Instructions for the task> Exactly how many lines below mention "Bara"? Answer with that number alone.

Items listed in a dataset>
================

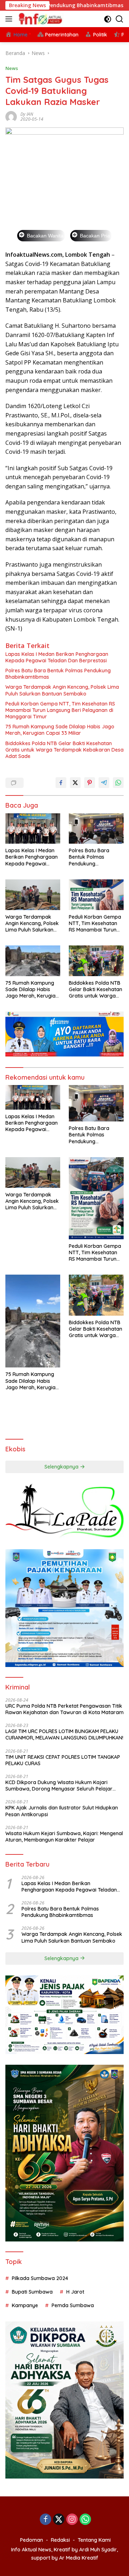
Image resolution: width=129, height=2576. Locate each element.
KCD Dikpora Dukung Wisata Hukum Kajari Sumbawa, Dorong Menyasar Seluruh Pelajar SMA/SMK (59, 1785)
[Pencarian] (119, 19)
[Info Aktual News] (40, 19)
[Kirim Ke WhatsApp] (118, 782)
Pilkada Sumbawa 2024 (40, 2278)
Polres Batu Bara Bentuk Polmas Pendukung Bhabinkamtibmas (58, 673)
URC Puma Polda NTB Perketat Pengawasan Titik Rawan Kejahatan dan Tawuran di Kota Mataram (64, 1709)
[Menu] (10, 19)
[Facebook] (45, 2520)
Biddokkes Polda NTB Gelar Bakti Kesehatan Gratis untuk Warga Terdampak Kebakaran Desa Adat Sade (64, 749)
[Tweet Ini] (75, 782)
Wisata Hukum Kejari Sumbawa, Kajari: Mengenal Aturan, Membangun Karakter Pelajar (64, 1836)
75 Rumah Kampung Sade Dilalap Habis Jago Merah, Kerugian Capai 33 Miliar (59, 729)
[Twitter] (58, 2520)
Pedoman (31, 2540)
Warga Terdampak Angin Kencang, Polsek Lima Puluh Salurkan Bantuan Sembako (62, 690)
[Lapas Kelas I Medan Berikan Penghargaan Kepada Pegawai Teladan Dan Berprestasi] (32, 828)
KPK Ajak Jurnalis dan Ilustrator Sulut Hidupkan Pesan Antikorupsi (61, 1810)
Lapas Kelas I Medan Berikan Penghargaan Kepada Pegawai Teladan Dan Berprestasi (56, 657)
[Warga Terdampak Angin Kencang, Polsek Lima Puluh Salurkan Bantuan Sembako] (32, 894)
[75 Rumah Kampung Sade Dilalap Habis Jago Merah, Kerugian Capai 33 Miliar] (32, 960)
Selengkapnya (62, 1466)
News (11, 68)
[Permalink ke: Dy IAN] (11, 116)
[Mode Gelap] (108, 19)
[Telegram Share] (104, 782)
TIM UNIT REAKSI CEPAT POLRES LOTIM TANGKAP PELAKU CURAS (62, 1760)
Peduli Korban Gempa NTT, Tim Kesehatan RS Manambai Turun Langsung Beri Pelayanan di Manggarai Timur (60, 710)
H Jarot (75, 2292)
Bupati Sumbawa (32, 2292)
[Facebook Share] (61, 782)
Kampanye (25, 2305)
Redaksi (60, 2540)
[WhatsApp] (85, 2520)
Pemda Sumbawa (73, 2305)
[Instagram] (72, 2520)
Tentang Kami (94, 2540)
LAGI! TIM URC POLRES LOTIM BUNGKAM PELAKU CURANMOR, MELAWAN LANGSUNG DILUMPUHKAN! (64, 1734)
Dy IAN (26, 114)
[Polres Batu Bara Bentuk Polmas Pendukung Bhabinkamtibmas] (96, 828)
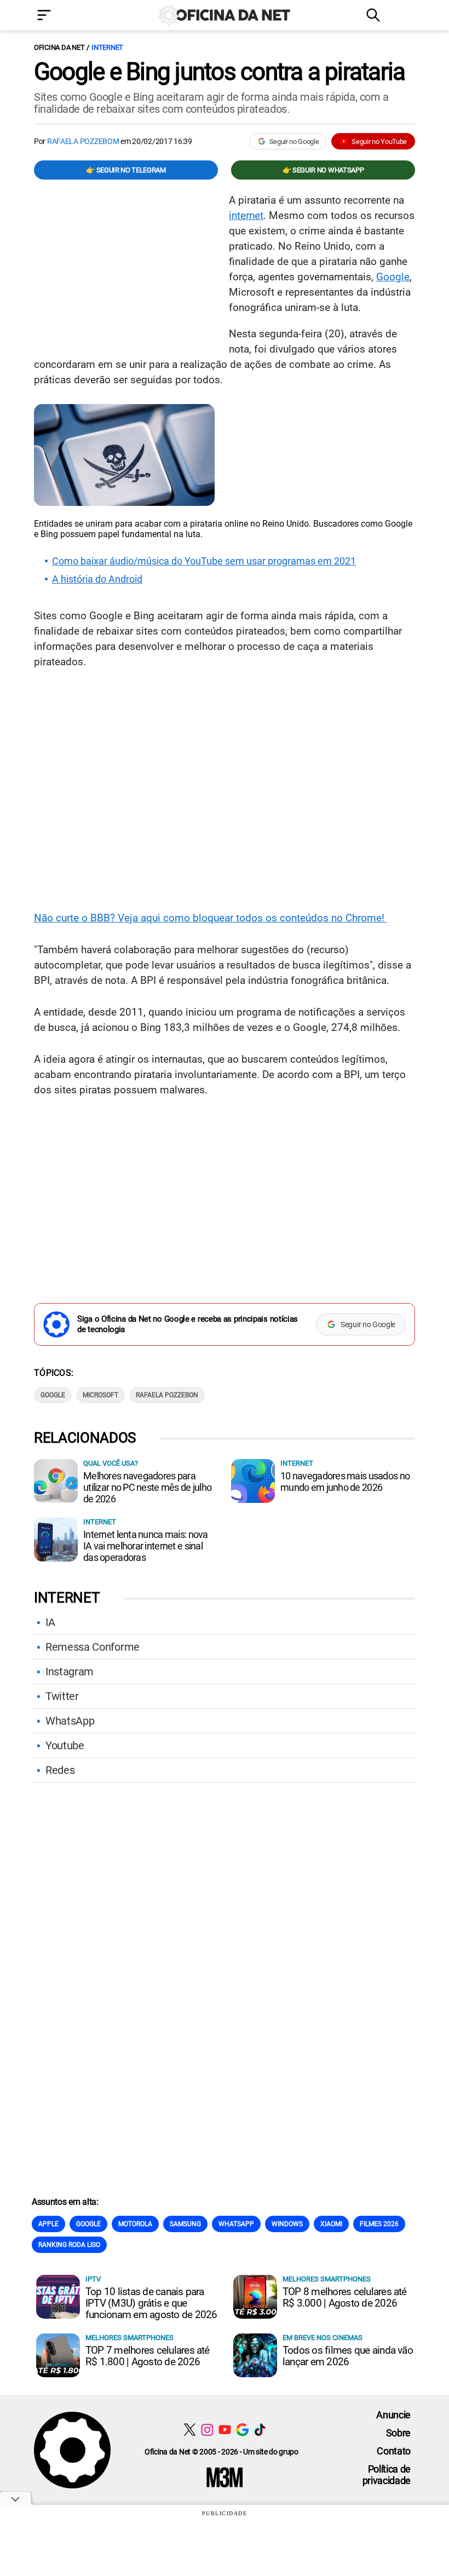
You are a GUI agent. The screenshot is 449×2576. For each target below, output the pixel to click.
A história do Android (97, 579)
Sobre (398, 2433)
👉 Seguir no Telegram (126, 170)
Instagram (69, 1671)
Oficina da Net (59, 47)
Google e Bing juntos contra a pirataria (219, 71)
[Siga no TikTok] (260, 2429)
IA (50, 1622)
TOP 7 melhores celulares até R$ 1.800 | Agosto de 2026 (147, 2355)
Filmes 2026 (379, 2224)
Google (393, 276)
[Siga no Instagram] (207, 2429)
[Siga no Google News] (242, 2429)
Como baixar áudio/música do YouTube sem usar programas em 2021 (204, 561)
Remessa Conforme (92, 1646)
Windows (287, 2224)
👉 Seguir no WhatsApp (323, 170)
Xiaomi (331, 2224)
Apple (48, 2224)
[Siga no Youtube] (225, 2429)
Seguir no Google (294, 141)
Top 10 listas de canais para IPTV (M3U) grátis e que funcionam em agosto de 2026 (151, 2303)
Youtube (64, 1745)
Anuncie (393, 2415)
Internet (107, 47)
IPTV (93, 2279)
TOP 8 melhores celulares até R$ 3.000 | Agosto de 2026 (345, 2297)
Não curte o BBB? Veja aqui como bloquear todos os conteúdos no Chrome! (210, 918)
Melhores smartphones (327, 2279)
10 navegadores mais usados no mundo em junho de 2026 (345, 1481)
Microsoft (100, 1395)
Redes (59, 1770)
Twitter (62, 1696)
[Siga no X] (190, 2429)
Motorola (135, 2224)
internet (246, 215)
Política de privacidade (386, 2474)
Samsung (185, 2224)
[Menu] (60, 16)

================

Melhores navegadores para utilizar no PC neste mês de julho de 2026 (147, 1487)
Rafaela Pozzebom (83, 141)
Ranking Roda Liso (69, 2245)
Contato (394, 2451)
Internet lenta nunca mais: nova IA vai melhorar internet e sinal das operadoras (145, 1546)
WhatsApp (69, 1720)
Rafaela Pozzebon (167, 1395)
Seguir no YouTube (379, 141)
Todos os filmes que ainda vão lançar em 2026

================

Exercise response> 2